• **Problem details**: Those lines of the material below that fall between its first line and the line with "Given: Click the small blue arrow expand icon", both included, are to be repeated exactly.

• **Provided data**:
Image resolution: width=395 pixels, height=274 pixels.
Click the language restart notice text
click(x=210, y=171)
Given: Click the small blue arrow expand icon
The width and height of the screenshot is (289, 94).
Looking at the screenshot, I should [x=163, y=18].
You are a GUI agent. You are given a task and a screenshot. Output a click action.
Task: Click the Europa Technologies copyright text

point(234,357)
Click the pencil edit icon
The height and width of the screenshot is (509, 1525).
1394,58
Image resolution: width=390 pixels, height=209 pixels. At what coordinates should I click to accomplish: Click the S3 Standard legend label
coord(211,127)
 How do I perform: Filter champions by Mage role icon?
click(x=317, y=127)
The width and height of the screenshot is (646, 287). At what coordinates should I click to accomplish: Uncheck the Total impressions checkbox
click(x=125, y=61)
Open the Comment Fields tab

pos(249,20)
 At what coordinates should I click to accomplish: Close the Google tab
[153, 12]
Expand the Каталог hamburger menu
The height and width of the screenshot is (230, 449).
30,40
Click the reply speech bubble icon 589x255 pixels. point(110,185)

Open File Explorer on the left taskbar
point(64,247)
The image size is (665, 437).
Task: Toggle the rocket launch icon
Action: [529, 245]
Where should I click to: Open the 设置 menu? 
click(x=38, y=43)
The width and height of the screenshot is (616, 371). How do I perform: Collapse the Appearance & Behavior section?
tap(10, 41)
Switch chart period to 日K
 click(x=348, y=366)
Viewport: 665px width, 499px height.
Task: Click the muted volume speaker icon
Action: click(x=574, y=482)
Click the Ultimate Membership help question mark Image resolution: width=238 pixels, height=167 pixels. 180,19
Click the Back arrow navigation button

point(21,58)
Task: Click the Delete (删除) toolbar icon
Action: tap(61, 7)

• **Written response**:
Image resolution: width=395 pixels, height=274 pixels.
Click the language restart notice text
click(x=210, y=171)
Given: Click the small blue arrow expand icon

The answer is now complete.